• Task requirements:
• 1. Sum up the piece on AppleTV below in two sentences.
• 2. Please reproduce the part of the piece on AppleTV below, starting with "Steve Jobs, in" and going on through "to the environment.".

Top of Selected text

Steve Jobs, in a recent presentation, said that Apple had made some changes to AppleTV based on user feedback. Apple’s perspective on the living room is noticeably different from the accepted wisdom. They say that users want Hollywood movies and television shows in HD — and they’d like to pay for them. Users don’t want their television turned into a computer, and they don’t want to manage and sync data on hard drives. In essence it’s the new Apple Channel, the linear television programming schedule of cable television splintered into a random access model at the cost of .99¢ per high-definition show. A solid vote in favor of the stream over the enclosure/download model. And when live real-time streams can be routed through this channel, it’ll represent another fundamental change to the environment.

When we say there are three screens and a cloud, there’s an assumption that the interaction model for all three screens will be very similar. The cloud will stream the same essential computing experience to all three venues. However, Jobs and Apple are saying that the big screen is different than the other two. Sometimes this is described as the difference between “lean in” and “lean back” interactions. But it’s a little more than that: the big screen is big so that it can be social— so that family, friends or business associates can gather around it. The interaction environment encourages social applications rather than personal application software. The big screen isn’t a personal computer, it’s a social computer. This is probably what Marshall McLuhan was thinking about when he called the television experience “tribal.” Rather than changing the character of the big screen experience, Apple is attempting to operate within its established interaction modes.

Switching from one channel to another used to be the basic mode of navigation on the television. The advent of the VCR/DVD player changed that. Suddenly there was a higher level of switching involved in operating a television, from the broadcast/cable input to the playback device input. The cable industry has successfully reabsorbed some aspects of the other devices with DVRs and onDemand viewing. But to watch a DVD from your personal collection, or from Netflix, you’ll still need to change the channel to a new input device. AppleTV also requires the user to change the input channel. And it’s at this level, changing the input channel, that the contours of the battleground come in to focus. The viewer will enable and select the Comcast Channel, the Apple Channel, the Google Channel, the Game Console Channel or the locally attached-device channel. Netflix has an interesting position in all of this, their service is distributed through a number of the non-cable input channels. Netflix collects its subscription directly from the customer, whereas HBO and Showtime bundle their subscriptions into the cable company’s monthly bill. This small difference exposes an interesting asymmetry and may provide a catalyst for change in the market.

Bottom of Selected text
Top of Entries shown

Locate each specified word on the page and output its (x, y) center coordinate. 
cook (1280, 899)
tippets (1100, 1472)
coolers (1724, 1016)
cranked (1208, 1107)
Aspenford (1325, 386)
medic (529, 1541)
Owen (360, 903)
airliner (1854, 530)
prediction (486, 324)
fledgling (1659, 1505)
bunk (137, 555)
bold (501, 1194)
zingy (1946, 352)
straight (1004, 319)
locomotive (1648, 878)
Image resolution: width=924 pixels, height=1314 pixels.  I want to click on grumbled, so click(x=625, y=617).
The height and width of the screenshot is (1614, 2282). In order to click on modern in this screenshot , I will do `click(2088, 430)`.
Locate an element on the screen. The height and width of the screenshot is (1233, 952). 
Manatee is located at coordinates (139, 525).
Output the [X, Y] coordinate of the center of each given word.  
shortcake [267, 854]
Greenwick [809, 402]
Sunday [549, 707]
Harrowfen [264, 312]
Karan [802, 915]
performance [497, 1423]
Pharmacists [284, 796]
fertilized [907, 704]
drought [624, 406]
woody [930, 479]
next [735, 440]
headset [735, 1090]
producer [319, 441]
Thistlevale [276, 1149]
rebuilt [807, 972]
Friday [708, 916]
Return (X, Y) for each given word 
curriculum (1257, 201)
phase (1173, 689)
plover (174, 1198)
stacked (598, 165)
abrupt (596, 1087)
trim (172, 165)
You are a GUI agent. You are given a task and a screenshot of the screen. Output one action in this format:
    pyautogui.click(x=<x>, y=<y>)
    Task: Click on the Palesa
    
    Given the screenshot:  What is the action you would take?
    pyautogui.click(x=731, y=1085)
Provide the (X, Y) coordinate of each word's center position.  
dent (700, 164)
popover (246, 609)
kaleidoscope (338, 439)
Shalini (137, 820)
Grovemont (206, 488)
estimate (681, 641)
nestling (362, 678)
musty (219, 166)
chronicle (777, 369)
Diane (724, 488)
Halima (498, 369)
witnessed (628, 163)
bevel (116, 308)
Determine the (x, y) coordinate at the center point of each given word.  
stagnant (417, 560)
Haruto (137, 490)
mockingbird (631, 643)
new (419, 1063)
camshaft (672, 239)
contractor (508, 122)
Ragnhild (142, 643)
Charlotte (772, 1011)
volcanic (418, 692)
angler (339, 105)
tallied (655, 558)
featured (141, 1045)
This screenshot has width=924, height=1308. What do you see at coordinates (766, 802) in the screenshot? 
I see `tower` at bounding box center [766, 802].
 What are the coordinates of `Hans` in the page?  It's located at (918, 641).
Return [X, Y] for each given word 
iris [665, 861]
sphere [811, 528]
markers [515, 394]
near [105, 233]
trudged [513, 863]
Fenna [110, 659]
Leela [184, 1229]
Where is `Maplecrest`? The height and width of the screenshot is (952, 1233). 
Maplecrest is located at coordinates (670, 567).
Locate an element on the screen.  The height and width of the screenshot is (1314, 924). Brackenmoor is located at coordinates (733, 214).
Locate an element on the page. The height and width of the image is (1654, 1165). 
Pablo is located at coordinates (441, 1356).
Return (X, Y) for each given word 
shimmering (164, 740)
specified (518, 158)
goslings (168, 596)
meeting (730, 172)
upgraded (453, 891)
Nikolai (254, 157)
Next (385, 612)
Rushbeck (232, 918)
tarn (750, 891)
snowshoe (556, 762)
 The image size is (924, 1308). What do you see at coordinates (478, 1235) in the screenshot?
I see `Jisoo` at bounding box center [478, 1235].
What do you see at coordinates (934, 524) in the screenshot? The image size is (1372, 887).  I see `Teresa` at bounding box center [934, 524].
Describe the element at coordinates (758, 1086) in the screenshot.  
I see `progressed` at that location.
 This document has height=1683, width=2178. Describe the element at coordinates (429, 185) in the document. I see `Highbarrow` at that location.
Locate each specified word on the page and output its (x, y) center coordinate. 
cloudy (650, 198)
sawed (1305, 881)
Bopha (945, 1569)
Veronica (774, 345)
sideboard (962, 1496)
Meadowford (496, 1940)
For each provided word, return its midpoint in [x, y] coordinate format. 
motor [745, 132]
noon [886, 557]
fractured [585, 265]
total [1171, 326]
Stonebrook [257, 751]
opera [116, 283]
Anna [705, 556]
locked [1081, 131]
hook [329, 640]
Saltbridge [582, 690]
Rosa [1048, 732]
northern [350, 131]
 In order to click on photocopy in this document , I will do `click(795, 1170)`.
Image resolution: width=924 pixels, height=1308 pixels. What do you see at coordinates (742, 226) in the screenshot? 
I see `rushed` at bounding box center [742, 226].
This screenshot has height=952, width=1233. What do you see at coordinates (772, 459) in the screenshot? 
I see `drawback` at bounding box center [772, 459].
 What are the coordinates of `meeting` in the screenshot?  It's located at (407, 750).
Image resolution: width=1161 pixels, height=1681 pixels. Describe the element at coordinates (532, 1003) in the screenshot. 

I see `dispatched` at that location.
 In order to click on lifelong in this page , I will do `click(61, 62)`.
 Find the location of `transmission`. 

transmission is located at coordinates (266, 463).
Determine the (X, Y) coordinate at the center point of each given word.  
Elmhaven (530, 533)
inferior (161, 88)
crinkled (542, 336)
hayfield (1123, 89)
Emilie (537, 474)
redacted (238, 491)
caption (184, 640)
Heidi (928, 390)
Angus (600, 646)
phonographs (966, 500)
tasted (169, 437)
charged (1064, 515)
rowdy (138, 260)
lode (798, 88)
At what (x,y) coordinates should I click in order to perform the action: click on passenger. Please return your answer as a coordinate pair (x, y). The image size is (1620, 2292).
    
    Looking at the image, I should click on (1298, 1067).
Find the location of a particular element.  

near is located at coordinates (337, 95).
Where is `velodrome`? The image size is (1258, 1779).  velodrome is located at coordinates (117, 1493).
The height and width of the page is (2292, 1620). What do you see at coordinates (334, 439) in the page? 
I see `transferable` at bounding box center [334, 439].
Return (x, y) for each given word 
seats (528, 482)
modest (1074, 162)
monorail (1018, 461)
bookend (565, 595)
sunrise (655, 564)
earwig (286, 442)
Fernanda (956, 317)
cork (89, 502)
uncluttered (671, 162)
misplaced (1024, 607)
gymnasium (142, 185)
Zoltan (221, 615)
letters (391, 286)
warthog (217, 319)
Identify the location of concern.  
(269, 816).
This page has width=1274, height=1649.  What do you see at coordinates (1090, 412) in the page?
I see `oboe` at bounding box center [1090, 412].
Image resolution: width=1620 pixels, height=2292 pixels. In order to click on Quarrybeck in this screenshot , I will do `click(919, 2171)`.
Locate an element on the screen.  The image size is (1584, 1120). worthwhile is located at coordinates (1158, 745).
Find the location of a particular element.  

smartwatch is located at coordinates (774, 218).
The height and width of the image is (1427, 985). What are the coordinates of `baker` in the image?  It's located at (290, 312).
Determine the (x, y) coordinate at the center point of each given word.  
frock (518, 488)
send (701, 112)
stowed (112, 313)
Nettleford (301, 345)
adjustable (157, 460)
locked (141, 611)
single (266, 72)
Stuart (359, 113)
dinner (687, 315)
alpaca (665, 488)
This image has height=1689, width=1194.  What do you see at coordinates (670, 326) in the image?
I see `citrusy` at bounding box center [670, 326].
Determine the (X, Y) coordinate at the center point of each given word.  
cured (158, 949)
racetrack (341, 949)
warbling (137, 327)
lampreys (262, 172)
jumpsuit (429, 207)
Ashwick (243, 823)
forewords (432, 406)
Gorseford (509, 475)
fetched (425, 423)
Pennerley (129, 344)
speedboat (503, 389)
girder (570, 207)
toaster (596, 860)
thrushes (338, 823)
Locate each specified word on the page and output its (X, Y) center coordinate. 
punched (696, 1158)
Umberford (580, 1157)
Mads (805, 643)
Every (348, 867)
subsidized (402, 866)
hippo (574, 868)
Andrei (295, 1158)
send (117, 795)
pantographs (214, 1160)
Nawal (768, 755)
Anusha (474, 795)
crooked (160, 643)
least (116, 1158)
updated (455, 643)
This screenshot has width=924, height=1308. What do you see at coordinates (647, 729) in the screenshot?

Bottom of Entries shown

• Responses by task:
• 1. Apple says viewers want paid HD movies and television shows rather than a computer on their television, and the piece argues that the big screen differs from the other two screens because it is a social computer, not a personal one. Since AppleTV, like DVD players, makes the viewer change the input channel, that choice among the Comcast, Apple, Google, game console and other channels is where the battle takes shape, and Netflix's direct billing exposes an asymmetry that may spur change in the market.

• 2.
Steve Jobs, in a recent presentation, said that Apple had made some changes to AppleTV based on user feedback. Apple’s perspective on the living room is noticeably different from the accepted wisdom. They say that users want Hollywood movies and television shows in HD — and they’d like to pay for them. Users don’t want their television turned into a computer, and they don’t want to manage and sync data on hard drives. In essence it’s the new Apple Channel, the linear television programming schedule of cable television splintered into a random access model at the cost of .99¢ per high-definition show. A solid vote in favor of the stream over the enclosure/download model. And when live real-time streams can be routed through this channel, it’ll represent another fundamental change to the environment.